- Born: Assam
- Writing career
- Language: English
- Notable works: The Grasshopper's Run East of The Sun Year of the Weeds Carpenters and Kings Twilight in a Knotted World
- Notable awards: 2010 Vodafone Crossword Book Award 2011 Bal Sahitya Puraskar

= Siddhartha Sarma =

Indian writer

Siddhartha Sarma is an Indian novelist and journalist from Assam who writes in English.

==Biography==
Siddhartha Sarma is from Guwahati, Assam. While working as a journalist for a business magazine in Delhi, he published the young adult novel The Grasshopper's Run with Scholastic in 2009. To write the novel, he conducted archival research and incorporated stories he was told by his grandfather. The story is set in Assam and Nagaland during the Second World War and follows the friendship between a Naga and Assamese boy.

Nilanjana S Roy recommended the book, and it won the 2010 Vodafone Crossword Book Award in the Children's Literature category. In 2011, Sarma was awarded the Bal Sahitya Puraskar for The Grasshopper's Run by the Sahitya Academy.

He has also written East of The Sun, a travelogue published in 2011 based on his travels in the North East, and emails he sent to friends to describe his journey. In 2018, he published the novel Year of the Weeds, which is based on the Dongria Kondh campaign against mining.

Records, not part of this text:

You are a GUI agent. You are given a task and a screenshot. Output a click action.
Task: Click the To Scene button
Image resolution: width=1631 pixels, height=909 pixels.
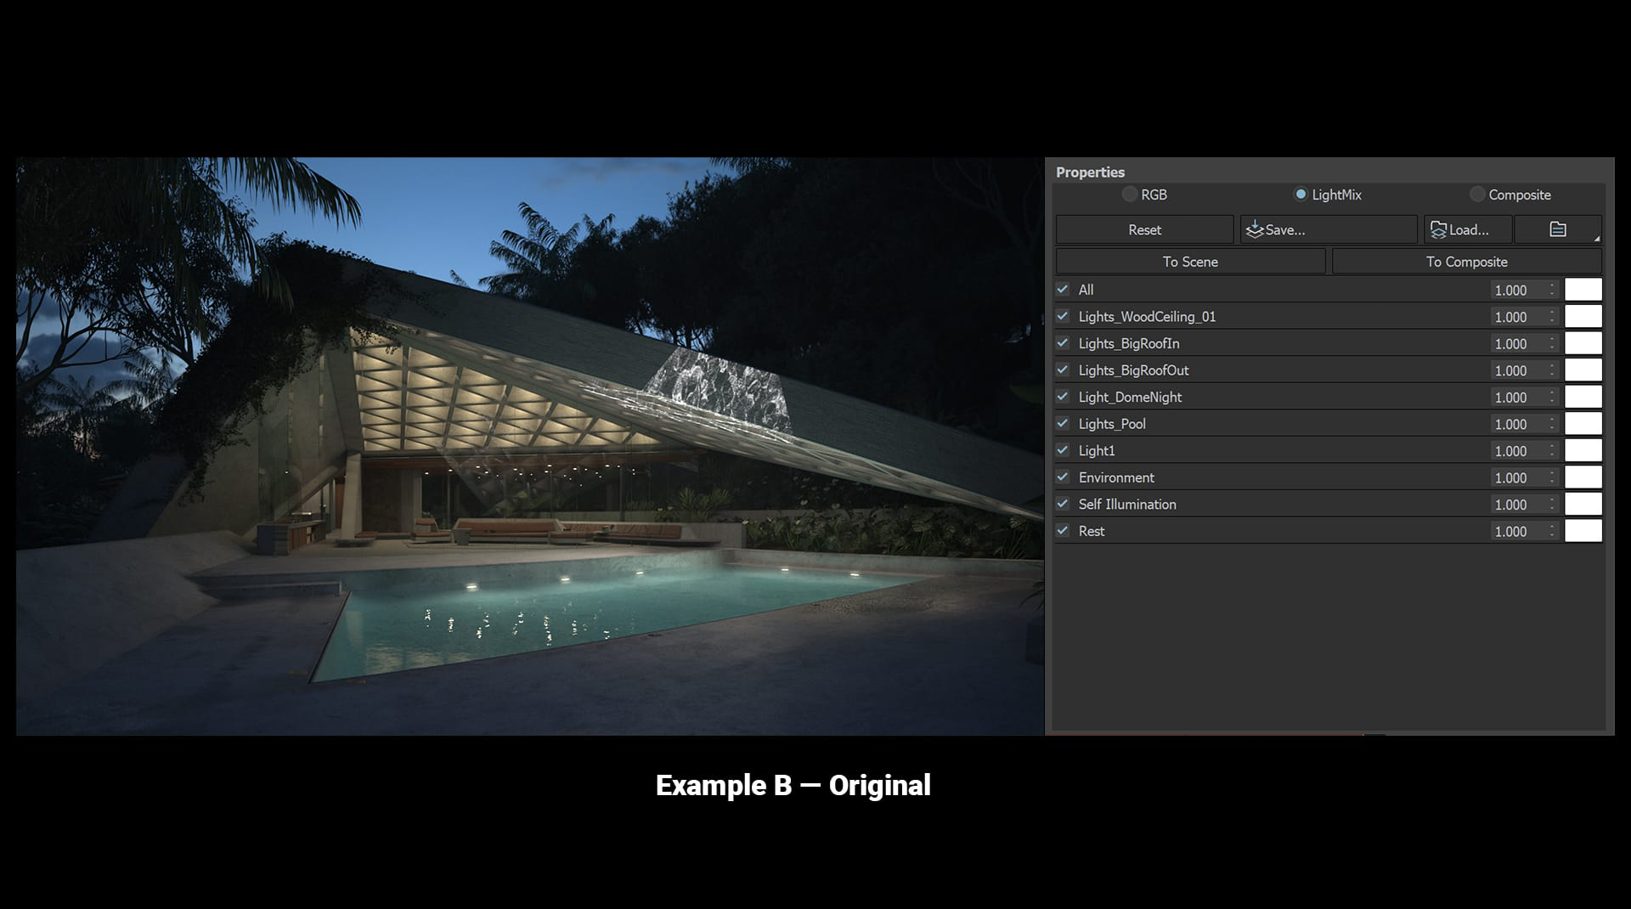click(x=1190, y=262)
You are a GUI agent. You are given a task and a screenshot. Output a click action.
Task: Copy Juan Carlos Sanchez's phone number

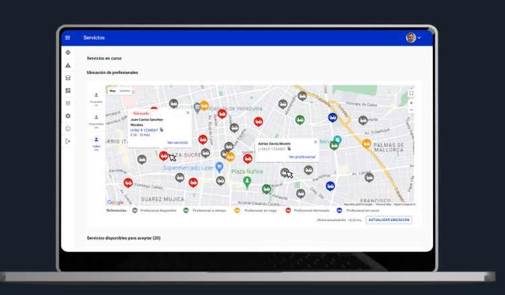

In 2019, he published the non-fiction book Carpenters and Kings: Western Christianity and the Idea of India after nine years of research on a concept he developed while completing his thesis for a Master of Letters at the University of Glasgow. His next novel, titled Twilight in a Knotted World, was released in September 2020. In 2021, his work was published in the essay collection Where the Gods Dwell.